■ Document
=-=-=

1.2 Headings. The headings of the Parts and paragraphs herein are
inserted for convenience of reference only and shall not affect the meaning
or construction hereof.
1.3 Applicable Law. This Agreement shall be construed and interpreted in
accordance with the laws of the Province of British Columbia and the
federal laws of Canada applicable therein. Each of the parties hereby
irrevocably attorns to the jurisdiction of the courts of the Province of
British Columbia with respect to any matters arising out of this Agreement.
1.4 Number and Gender. All words importing the singular number include
the plural and vice versa, and all words importing gender include the
masculine, feminine and neuter genders.
1.5 Successor Company. A reference in this Agreement to the Company shall
also include a reference to a Successor Company unless the context requires
otherwise.
PART II
TERM
2.1 The term of this Agreement is for five years, commencing on October
1, 2000, and expiring September 30, 2005. The term of this Agreement shall
automatically be extended for additional one year terms, unless not less
than ninety (90) days prior to the end of any such term (original or an
extended), the Company provides written notice to the Executive that it
does not wish to further extend this Agreement.
PART III
TERMINATION OF EMPLOYMENT
3.1 The Company may terminate the Executive's employment without
obligation to pay to the Executive compensation under Parts IV and V, upon
the Executive's death, if the Executive is Disabled and does not resume the
performance of substantially most of the duties of the type performed by
the Executive prior to the onset of the disability within a period of 30
days after notice has been given, or for Just Cause in accordance with the
requirements of paragraph 3.6.

=-=-=

■ Information provided
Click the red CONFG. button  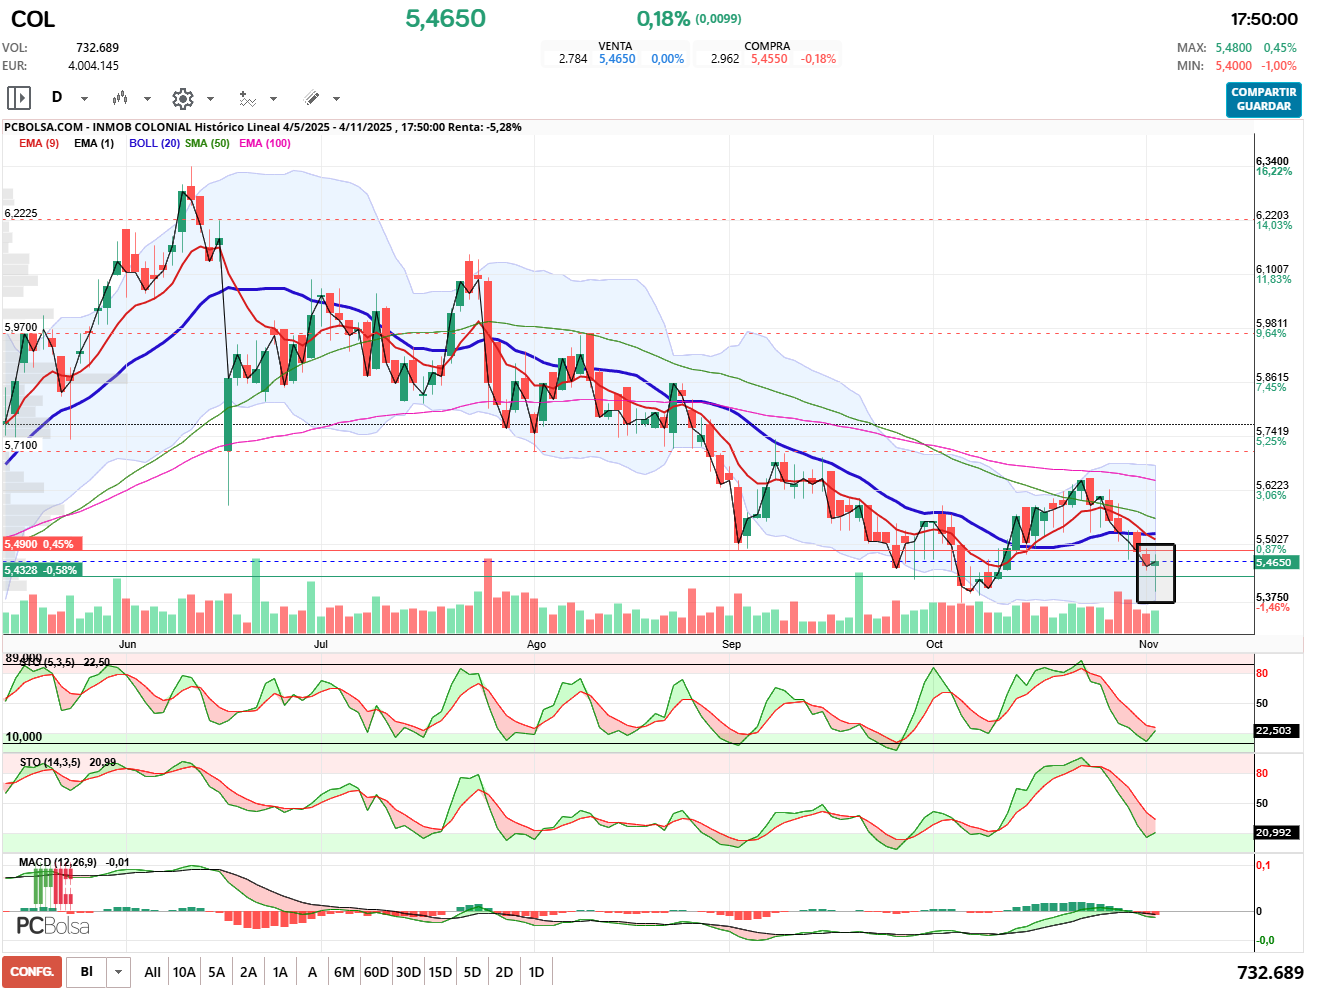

=-=-=

■ Instruction 1
In the employment agreement, on what date does the original five-year term begin?
■ Instruction 2
Carry on the employment agreement from the point where it stops.
The lines have nothing to do with the employment agreement.

■ Result 1
October 1, 2000.

■ Result 2
3.2 The Executive may terminate his employment with the Company and
trigger compensation payable by the Company under Parts IV and V by
delivering a notice of termination to the Company specifying in reasonable
detail the Executive's Justifiable Grounds for terminating his employment.
3.3 If the Company terminates the Executive's employment for any reason
other than death, Disability or Just Cause, and a Change of Control has
occurred within the 3 year period prior to such termination or within 180
days of such termination, then the Company shall be obligated to pay to the
Executive compensation under Parts IV and V.
3.4 Date of Termination. "Date of Termination" shall mean in the case of
the Executive's death, his date of death, and in all other cases, the date
a notice of termination is delivered to the other party. If the Company
does not provide a notice of termination to the Executive with respect to a
termination pursuant to section 3.3 of this Agreement, the Date of
Termination in such case shall be the date on which the Executive's
employment with the Company is terminated.
3.5 Effect of Just Cause Termination. If the Executive's employment is
terminated for Just Cause, the Company shall pay to the Executive, if not
theretofore paid, his full salary and any other compensation earned through
the Date of Termination at the rate in effect at the time notice of
termination is given and the Company and its subsidiaries shall have no
further obligations to the Executive under this Agreement.
3.6 Board Resolution. The Company shall not terminate the Executive's
employment with the Company for Just Cause unless and until there has been
delivered to the Executive a copy of a resolution duly adopted by the
affirmative vote of not less than three-quarters of the Board at a meeting
of the Board called and held for the purpose (after reasonable notice to
the Executive and an opportunity for the Executive, together with the
Executive's counsel, to be heard before the Board), finding that in the
good faith opinion of the Board the Executive was guilty of misconduct
giving rise to Just Cause and specifying the particulars thereof in detail.
3.7 The Executive's right to terminate his employment pursuant to section
3.2 shall not be affected by his incapacity due to physical or mental
illness prior to the time a Disability has occurred.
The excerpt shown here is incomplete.